Değil tarlalar saksılar bile boş kalmasın
Kıymetli okurlarım, moralim çok bozuk. Nasıl olmasın! Market raflarındaki yağ tenekelerini, üstelik 150, 180 liralık pahalı fiyatlarına rağmen, “Ya yarın hiç bulamazsam” paniğiyle kapışan vatandaşları görmek, moralimi alt üst etti. Bu memleket böyle görüntüleri hak etmiyor!
Bu görüntülerde, vatandaşı paniğe sevk edecek şekilde, “Hiç yağ kalmadı, gemiler mahsur” açıklamaları yapan birtakım ithal beslemeli yağ sanayicilerinin de katkısı var elbette. Ama onların bu sözleri de sadece manipülasyon amaçlı veryansından ibaret değil. Gerçekten yağ sıkıntısı kapıda. Buraya kadar olan kötü haber, kötü tablo.

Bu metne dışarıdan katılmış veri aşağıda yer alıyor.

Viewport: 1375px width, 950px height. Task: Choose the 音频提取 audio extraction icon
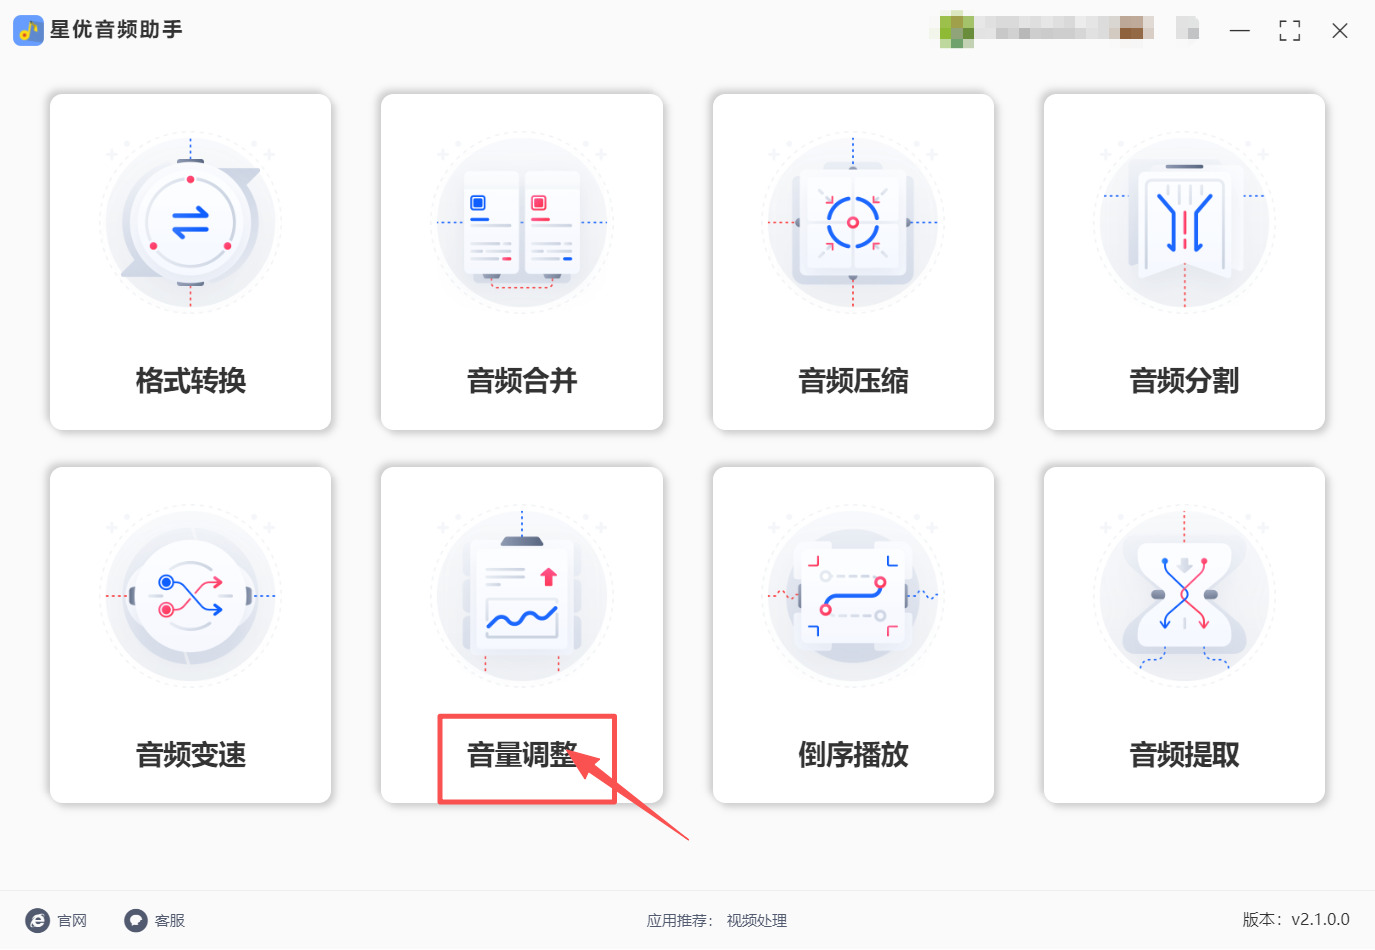coord(1184,596)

Buradan sonra eğer aklımızı başımıza alırsak iyi bir tablo oluşturabilir, iyi haberler verebiliriz. Hatırlayacaksınız, bir süre önce bir yazımda, “Ayçiçeği memleketi değiliz ama olmalıyız” demiştim ve anlatmıştım: Memlekette ekilebilir arazilerin yalnızca yüzde 4’üne ayçiçeği ekiliyor. Bu ekimden elde edilen ürün, vatandaşın tüketiminin yüzde 20’sini karşılıyor. Eğer ekilebilir arazilerin yüzde 20’sine ayçiçeği ekilirse dışa bağımlılık sorunu ortadan kalkar. Yazımın sonunu da şöyle bağlamıştım:
“Burada yapılacak tercih belli. Ya birkaç ithalatçı firmadan ya da çiftçiden yana tercih kullanılacak. Ama bunlar daha iyi günler. Hala tercih yapabilecek özgürlüğümüz var çünkü! Ya birkaç yıl sonra dünyada tarımsal üretim, kuraklık kıskacına iyice sıkışırsa… Ya bugün ağırlığı kadar dolar karşılığında bile olsa ayçiçeği çekirdeği satan ülkeler, “Önce kendi vatandaşımı doyururum, kalırsa sana satarım” derse… Çiftçiyi gerçek ve tatminkar destekleme mekanizmalarıyla ayçiçeği tarımına ısındırmanın tam zamanı. Yoksa birkaç yıl sonra devlet değil ithalatçıdan gümrük vergisi almamak, üzerine para verse yağını çıkarmayı bırakın çitleyecek bir avuç çekirdek bile bulamayabiliriz.”
İşte o iyi günler geride kaldı, kıymetli okurlarım. Şimdi tercihi çiftçiden yana kullanma zamanı. Tam da şimdi zamanı! Çünkü mart ve nisan, ayçiçeğinin ekim aylarıdır. Şimdi harekete geçip çiftçiye ayçiçeği ekimi için verilecek destekler açıklanmalı. Yine yağlık bir tarla bitkisi olan aspir de mart ve nisanda ekilir. Aspir ekimi de teşvik edilmeli. Ayçiçeği, yeni Tarım Bakanı’nın ilk sınavı olacak.
Bu noktada çitfçilerimizin de üzerine tarihi bir sorumluluk düşüyor. Gübre, ilaç ve mazot gibi ithal girdilerin maliyetleri çok yükseldi. Belki artık tarlayı ekmemek, ekmekten daha karlı bir hal aldı. Bunların hepsinin farkındayım. Ama ekersek, her şeye rağmen, desteksizliğe rağmen ekersek yarın hasattan aldığımız buğdayı un yapıp, hamur yapıp, hasat ettiğimiz ayçiçeğinin yağında pişirip yiyebiliriz. Yoksa pahalı da olsa panikle koştuğumuz market raflarını boş bulabiliriz.